1. New consumer behaviors and revenue streams
Underlying embedded finance and Banking-as-a-Service (BaaS) is a change in consumer habits. More and more customers are increasingly open to contracting financial services with alternative providers to banks.
In Germany, 61% of respondents of a recent survey were willing to use financial services from the e-commerce brands analyzed in the study.
According to another report, 46% of millennials say they would consider opening a checking account with Amazon if it came with benefits such as identity theft protection, roadside assistance, travel insurance, or product discounts. More than 30% would be willing to do the same with companies like Starbucks, Uber, Facebook, or Google.
This new trend in customer behavior makes embedded finance a field of incredible growth potential – not only for e-commerce but in other areas such as wealth management or insurance.
2. The rise of financial APIs
New technology capabilities such as APIs open the door to easier integration of banking services into any online retail store. Banks can scale their BaaS offerings using automation solutions and APIs and place embedded finance within reach for more companies.

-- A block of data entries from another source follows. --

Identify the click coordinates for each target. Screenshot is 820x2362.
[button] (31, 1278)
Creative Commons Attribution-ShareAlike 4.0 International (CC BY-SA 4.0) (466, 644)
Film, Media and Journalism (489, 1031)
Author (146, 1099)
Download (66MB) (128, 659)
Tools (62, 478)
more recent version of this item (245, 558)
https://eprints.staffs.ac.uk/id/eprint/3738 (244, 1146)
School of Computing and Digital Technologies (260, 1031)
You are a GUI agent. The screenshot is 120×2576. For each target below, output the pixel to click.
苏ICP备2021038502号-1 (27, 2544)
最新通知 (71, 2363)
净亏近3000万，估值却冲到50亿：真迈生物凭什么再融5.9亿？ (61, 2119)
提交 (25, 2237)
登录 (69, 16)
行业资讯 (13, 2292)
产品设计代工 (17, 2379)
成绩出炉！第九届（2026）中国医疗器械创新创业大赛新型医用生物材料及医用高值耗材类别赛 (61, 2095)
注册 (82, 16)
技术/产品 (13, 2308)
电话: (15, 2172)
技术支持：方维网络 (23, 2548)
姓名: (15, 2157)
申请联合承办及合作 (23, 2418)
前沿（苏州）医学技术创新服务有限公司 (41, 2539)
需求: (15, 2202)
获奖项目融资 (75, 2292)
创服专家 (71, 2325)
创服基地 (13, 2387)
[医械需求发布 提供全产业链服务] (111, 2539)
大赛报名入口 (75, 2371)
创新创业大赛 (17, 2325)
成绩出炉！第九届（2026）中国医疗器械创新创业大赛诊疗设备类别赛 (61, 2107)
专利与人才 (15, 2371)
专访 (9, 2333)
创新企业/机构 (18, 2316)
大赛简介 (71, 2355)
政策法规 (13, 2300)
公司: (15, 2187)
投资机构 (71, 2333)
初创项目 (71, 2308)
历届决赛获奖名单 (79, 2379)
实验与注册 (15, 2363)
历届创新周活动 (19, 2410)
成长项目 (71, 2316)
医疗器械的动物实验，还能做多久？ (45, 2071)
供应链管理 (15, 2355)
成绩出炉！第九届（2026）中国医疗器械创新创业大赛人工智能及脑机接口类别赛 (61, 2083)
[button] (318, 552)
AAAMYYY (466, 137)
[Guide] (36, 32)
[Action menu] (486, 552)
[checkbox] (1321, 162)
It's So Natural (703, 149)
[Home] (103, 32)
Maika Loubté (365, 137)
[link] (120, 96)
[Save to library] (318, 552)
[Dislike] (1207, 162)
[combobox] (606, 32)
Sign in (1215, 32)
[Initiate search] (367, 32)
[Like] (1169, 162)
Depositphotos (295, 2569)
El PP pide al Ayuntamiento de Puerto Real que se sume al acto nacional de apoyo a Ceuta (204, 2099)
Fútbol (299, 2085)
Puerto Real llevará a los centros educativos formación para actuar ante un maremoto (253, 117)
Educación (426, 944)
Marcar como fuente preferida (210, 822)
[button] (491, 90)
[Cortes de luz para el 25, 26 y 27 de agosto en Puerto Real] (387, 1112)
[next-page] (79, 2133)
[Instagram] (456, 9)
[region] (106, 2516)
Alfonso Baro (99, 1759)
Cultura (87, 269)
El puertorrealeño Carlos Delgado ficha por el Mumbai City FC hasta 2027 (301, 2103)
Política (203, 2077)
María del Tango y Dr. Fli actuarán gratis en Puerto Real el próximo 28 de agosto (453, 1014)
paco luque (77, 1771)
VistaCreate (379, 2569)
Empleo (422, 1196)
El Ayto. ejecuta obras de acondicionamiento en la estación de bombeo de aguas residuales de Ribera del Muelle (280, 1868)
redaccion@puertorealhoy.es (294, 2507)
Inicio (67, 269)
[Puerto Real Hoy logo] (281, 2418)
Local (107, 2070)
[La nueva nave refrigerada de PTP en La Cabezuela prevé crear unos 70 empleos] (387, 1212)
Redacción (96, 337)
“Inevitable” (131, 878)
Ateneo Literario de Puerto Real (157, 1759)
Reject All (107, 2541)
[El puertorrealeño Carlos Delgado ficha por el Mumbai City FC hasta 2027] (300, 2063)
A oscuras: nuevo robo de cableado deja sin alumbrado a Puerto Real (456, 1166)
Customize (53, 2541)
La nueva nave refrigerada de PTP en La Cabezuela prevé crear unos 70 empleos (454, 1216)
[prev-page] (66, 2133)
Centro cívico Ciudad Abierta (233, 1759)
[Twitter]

At the same time, online retailers and other businesses can embed financial services into their digital experiences thanks to modules built by others. In doing so, payments, lending, deposit, and checking accounts become yet another product capability that enriches the customer experience.
3. Embedded payments
Companies can embed payments directly into their products. This trend is now expanding to other businesses thanks to innovations offered by payment processors.
By embedding payments, merchants allow their customers to have one cohesive experience between all aspects of their platforms. This often gives them more control over the payments process from start to finish.
This Bank-as-a-Service model grew by $22.5 billion in 2020, which experts predict will represent only the tip of the iceberg for embedded finance in the coming years.
Regulatory trends such as PSD2 and open banking foster the development of banking APIs and universal access to services. Since banks now have to comply with these novel requirements, which often involve IT modernization, they often consider expanded or new BaaS business models to recoup the expenses which such projects generate.
Moreover, customer expectations for data and account information portability are changing. This only adds momentum to the accelerating IT modernization and BaaS projects.
As a result, banks are actively looking for new revenue models and alternative sources of product growth.